Task prompt –
Take down each entry exactly as written.

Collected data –
Start of Block

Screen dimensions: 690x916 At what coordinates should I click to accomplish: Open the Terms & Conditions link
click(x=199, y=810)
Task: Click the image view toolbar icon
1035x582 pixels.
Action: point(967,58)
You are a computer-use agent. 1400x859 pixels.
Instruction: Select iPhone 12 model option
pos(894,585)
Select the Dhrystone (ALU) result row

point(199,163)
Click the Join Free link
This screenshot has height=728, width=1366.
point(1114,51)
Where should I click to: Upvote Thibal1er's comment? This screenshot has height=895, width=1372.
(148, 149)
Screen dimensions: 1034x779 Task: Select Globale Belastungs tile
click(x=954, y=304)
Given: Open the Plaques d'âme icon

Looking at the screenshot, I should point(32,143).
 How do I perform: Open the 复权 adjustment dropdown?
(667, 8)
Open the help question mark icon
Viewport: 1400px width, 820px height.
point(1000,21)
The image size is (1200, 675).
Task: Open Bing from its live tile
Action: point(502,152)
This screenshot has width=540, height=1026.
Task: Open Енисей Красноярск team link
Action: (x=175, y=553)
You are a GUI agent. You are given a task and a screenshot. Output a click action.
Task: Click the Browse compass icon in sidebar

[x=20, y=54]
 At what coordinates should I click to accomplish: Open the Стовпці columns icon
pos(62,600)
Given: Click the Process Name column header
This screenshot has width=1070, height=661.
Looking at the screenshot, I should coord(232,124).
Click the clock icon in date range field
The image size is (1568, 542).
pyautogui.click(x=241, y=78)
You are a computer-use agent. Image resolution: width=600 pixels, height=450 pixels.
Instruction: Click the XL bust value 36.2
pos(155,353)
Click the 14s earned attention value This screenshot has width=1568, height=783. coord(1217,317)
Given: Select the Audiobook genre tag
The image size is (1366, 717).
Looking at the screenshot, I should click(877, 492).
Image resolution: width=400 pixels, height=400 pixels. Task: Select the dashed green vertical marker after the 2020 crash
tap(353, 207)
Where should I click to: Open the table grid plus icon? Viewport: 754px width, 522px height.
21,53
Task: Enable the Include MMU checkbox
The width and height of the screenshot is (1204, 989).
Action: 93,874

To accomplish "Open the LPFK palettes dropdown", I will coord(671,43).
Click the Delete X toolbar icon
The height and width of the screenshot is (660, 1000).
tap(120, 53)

End of Block

Exercise result –
Screen dimensions: 690x916 At what coordinates should I click to accomplish: Open the Terms & Conditions link
click(x=199, y=810)
Task: Click the image view toolbar icon
1035x582 pixels.
Action: point(967,58)
You are a computer-use agent. 1400x859 pixels.
Instruction: Select iPhone 12 model option
pos(894,585)
Select the Dhrystone (ALU) result row

point(199,163)
Click the Join Free link
This screenshot has height=728, width=1366.
point(1114,51)
Where should I click to: Upvote Thibal1er's comment? This screenshot has height=895, width=1372.
(148, 149)
Screen dimensions: 1034x779 Task: Select Globale Belastungs tile
click(x=954, y=304)
Given: Open the Plaques d'âme icon

Looking at the screenshot, I should point(32,143).
 How do I perform: Open the 复权 adjustment dropdown?
(667, 8)
Open the help question mark icon
Viewport: 1400px width, 820px height.
point(1000,21)
The image size is (1200, 675).
Task: Open Bing from its live tile
Action: point(502,152)
This screenshot has width=540, height=1026.
Task: Open Енисей Красноярск team link
Action: (x=175, y=553)
You are a GUI agent. You are given a task and a screenshot. Output a click action.
Task: Click the Browse compass icon in sidebar

[x=20, y=54]
 At what coordinates should I click to accomplish: Open the Стовпці columns icon
pos(62,600)
Given: Click the Process Name column header
This screenshot has width=1070, height=661.
Looking at the screenshot, I should coord(232,124).
Click the clock icon in date range field
The image size is (1568, 542).
pyautogui.click(x=241, y=78)
You are a computer-use agent. Image resolution: width=600 pixels, height=450 pixels.
Instruction: Click the XL bust value 36.2
pos(155,353)
Click the 14s earned attention value This screenshot has width=1568, height=783. coord(1217,317)
Given: Select the Audiobook genre tag
The image size is (1366, 717).
Looking at the screenshot, I should click(877, 492).
Image resolution: width=400 pixels, height=400 pixels. Task: Select the dashed green vertical marker after the 2020 crash
tap(353, 207)
Where should I click to: Open the table grid plus icon? Viewport: 754px width, 522px height.
21,53
Task: Enable the Include MMU checkbox
The width and height of the screenshot is (1204, 989).
Action: 93,874

To accomplish "Open the LPFK palettes dropdown", I will coord(671,43).
Click the Delete X toolbar icon
The height and width of the screenshot is (660, 1000).
tap(120, 53)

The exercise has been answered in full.